Hóé zijn nu echter de hèrders wedergekeerd? Gode zij dank! niet, zoals er meermalen terugkeren van de Thabor, om dan beneden weer midden in de strijd te komen, niet, zoals Elia, die na als een geloofsheld op de Karmel gestreden te hebben met de Baaispriesters, in moedeloosheid in de woestijn klaagde: „Het is genoeg, neem nu, Heere! mijne ziel."

De herders keerden ook niet weer, zoals wij meermalen in dofheid en dorheid wederkeren tot ons dagelijks werk, na des zondags een zegen te hebben ontvangen onder de prediking, of zoals wij somtijds met zelfbeschuldiging: gij hebt uw eigen eer bedoeld, wederkeren naar huis van een gezelschap, waar wij nog al gesproken en psalmversjes opgegeven hebben.

Neen! van de herders mogen wij op de vraag: „Hóé keerden de herders weder-

om? ", antwoorden met het heerlijke getuigenis van de stof van onze overdenking: , , En de herders keerden wederom, verheerlijkende en prijzende God over alles, wat zij gehoord en gezien hadden, gelijk tot hen gesproken was."

Zij zijn hun eigen weg niet gegaan. God de Heere Zelf had Zijn gedienstige geesten uitgezonden, om hen te verkondigen de grote blijdschap van de geboorte van de Zaligmaker, zo lang beloofd, zo biddend verwacht, en zelfs, om het hun van Godswege zo persoonlijk te verzekeren: , , U is heden geboren de Zaligmaker, Welke is Christus, de Heere, in de stad Davids." Zij hadden zelfs een menigte des hemelsen heirlegers horen zingen, als hemelse nachtegalen in de donkere nacht, tot ere van God en van Zijn Gezalfde: „Ere zij God in de hoogste hemelen, en vrede op aarde, in de mensen een welbehagen."

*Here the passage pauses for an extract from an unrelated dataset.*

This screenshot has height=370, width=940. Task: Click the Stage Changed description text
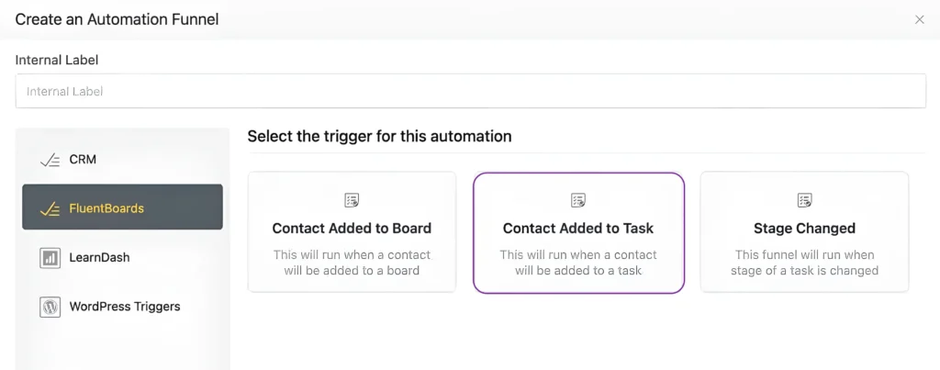pos(804,263)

Konden de herders nu toch bij de kudde blijven? Neen! zij hebben haar achtergelaten in de velden van Efratha, na haar, zoals wij vast geloven mogen, toevertrouwd te hebben aan de Bewaarder Israëls, van Wie de dichter van Psalm 121 getuigt: „Ziet, de Bewaarder Israëls zal niet sluimeren of slapen." En daarin is ook al het hunne, als God de Heere ze tot iets roept, begrepen. Daaraan mag Gods volk ook denken, als zij biddend en vertrouwend mogen zingen:

De Heer' zal u steeds gadeslaan, Opdat Hij in gevaar 1 Uw ziel voor ramp bewaar'; De Heer', 't zij g' in of uit moogt gaan, En waar g' u heen moogt spoeden, Zal eeuwig u behoeden.

Dat hebben de herders ondervonden. Hoe heerlijk is ook aan hen bewaarheid geworden in de nacht van Jezus' geboorte: , , Die zijn weg wel aanstelt, zal Ik Mijn heil doen zien!"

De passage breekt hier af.